IMDRF just opened consultation on its AI Medical Device Lifecycle Framework (N93), and if you build AI-enabled medical devices, this document will shape your 2027 operating reality.
IMDRF does not regulate anyone directly, but FDA, EU, MHRA, PMDA, TGA, and ANVISA all use its output as the template for their own guidance. Whatever goes final becomes the global baseline within 12 to 18 months.
Here are the four most critical takeaways for manufacturers.
Your LLM provider is now officially a SOUP supplier
Foundation models (GPT, Claude, Gemini) are treated as Software of Unknown Provenance under IEC 62304. You need supplier credibility assessment, version history, update cadence, and support commitments — all documented and audit-ready.

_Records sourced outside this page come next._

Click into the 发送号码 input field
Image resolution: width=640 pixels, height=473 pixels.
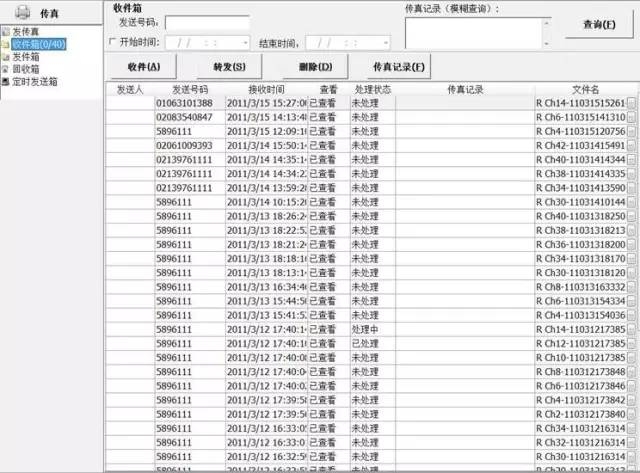(x=207, y=22)
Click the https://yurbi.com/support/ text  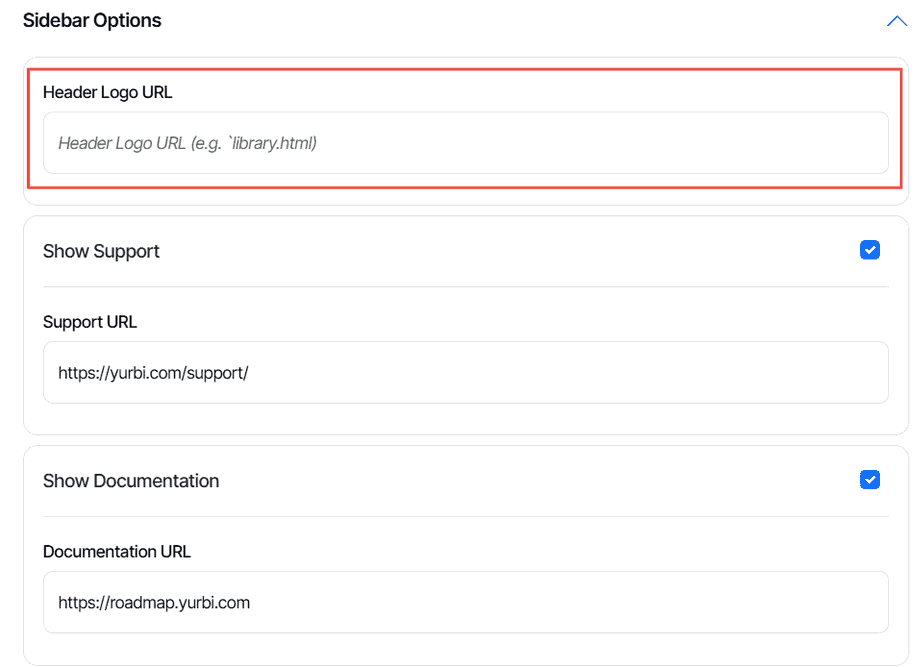[153, 373]
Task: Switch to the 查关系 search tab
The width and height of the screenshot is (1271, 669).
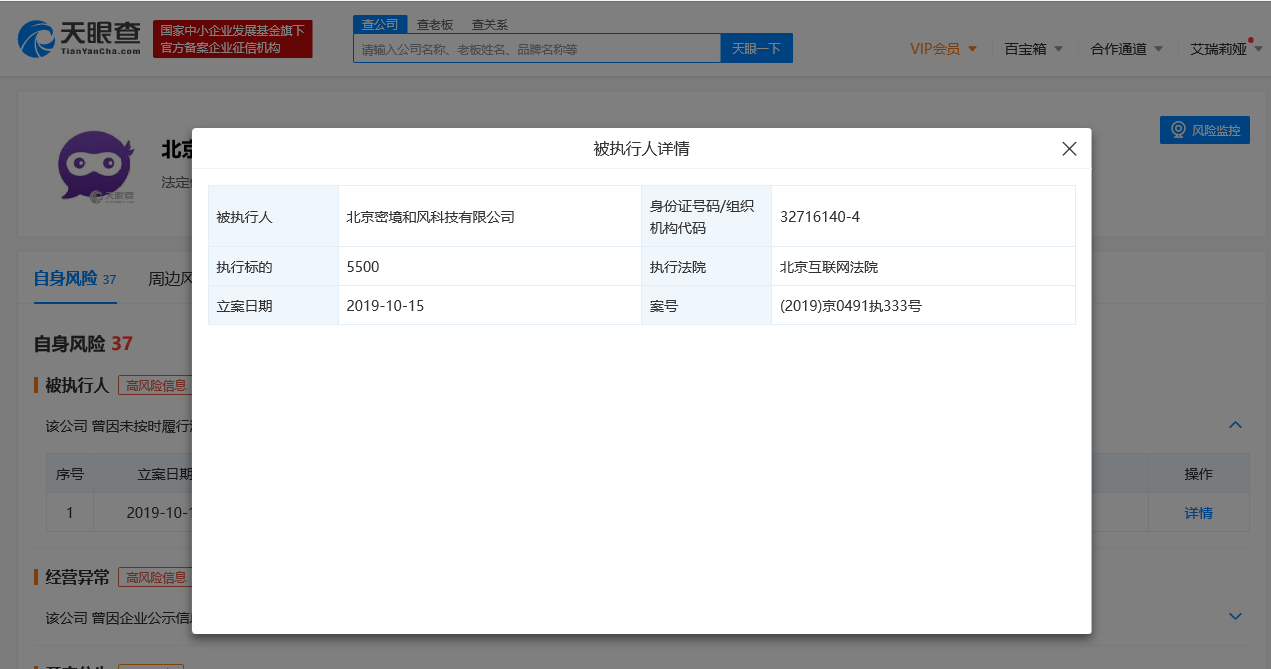Action: click(490, 25)
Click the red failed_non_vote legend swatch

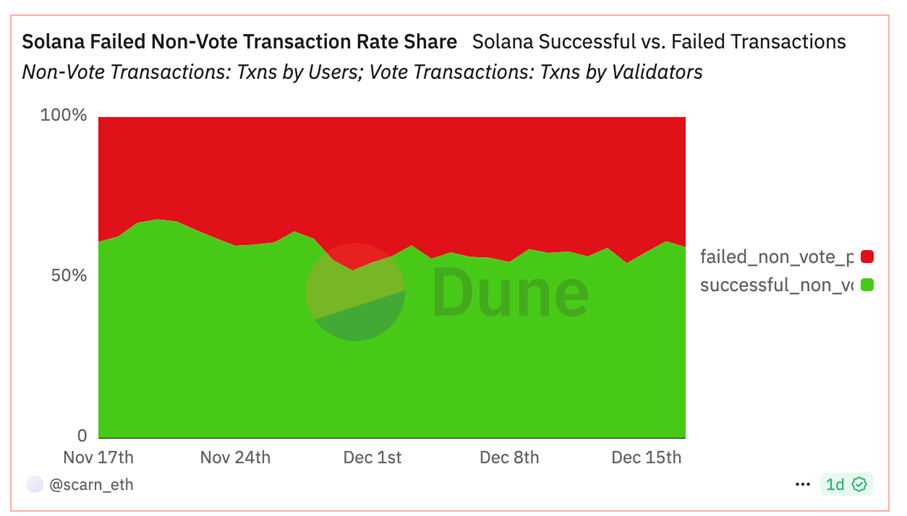point(867,256)
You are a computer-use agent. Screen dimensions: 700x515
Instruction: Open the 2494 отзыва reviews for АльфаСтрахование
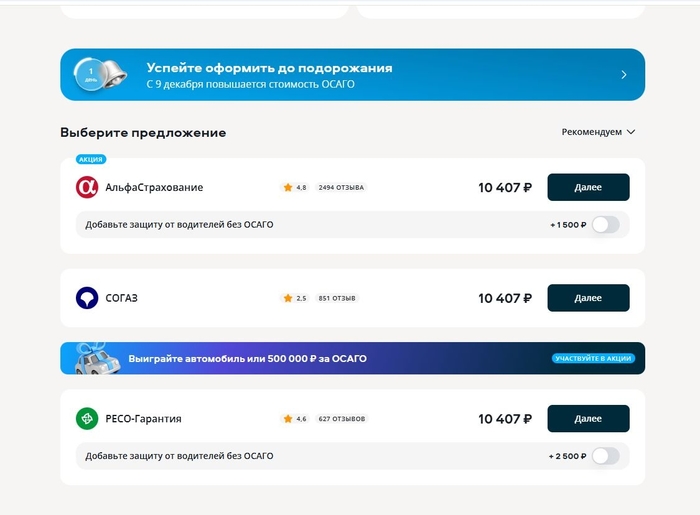(341, 187)
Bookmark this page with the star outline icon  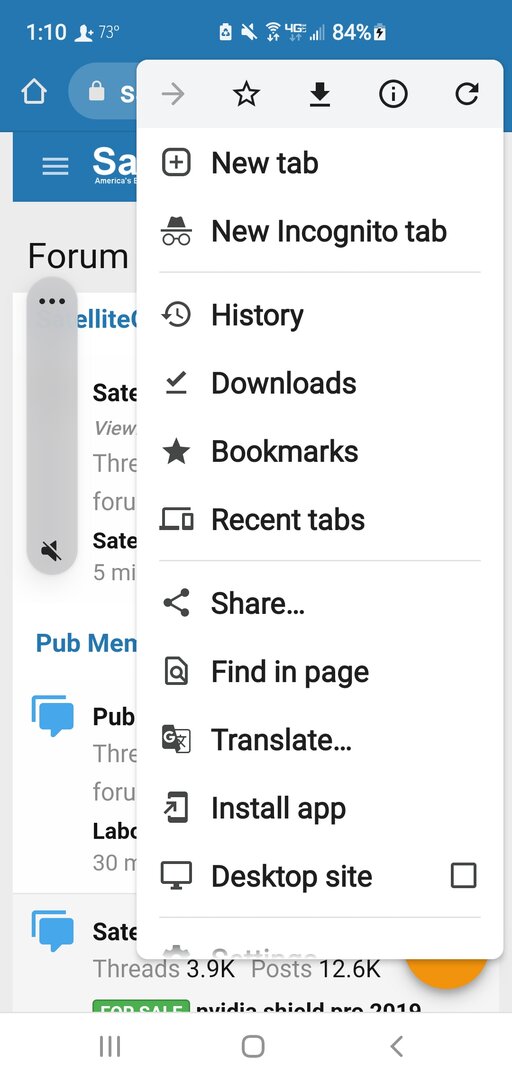click(246, 94)
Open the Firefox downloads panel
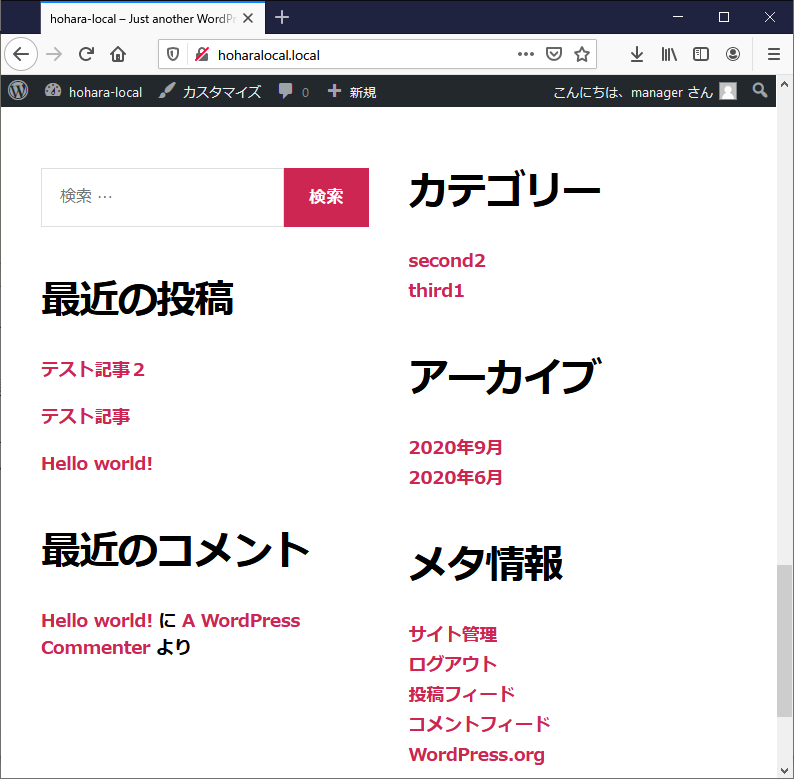The image size is (794, 779). [x=637, y=54]
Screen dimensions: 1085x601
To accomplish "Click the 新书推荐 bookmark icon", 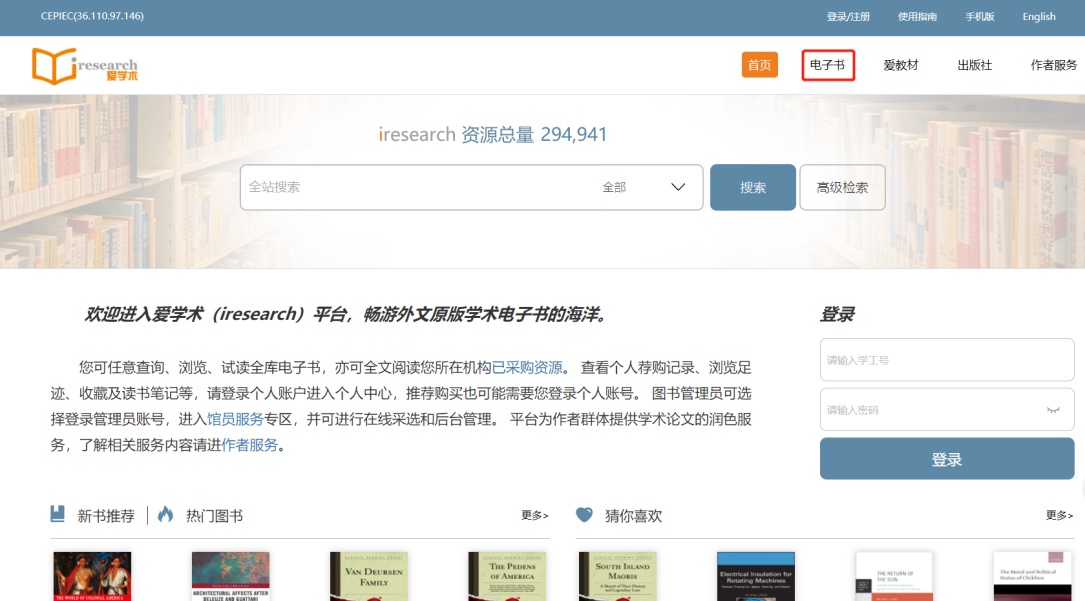I will click(59, 515).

Third-party model drift is now a named post-market risk
"Performance degradation due to changes in third-party, general-purpose models" is listed explicitly. When a provider ships a new checkpoint, that is a regulatory event for your device. You need to monitor it and catch it.
Customizable vs. Adaptable needs to live in your QMS
Customizable means tunable within pre-approved bounds. Adaptable means the algorithms themselves can change. Section 5.6 requires fundamentally different monitoring regimes for each. One post-market plan will not cover both.
Red teaming is expected
Section 5.4.1 names adversarial red teaming as a valid robustness-validation method. For high-risk AI devices, this becomes the norm and should be included in your verification and validation plan.
Consultation closes 10 July 2026 via the IMDRF Consultation Hub on Citizen Space. You can submit a comment or make a real case — either one shapes what your regulator enforces in 2027.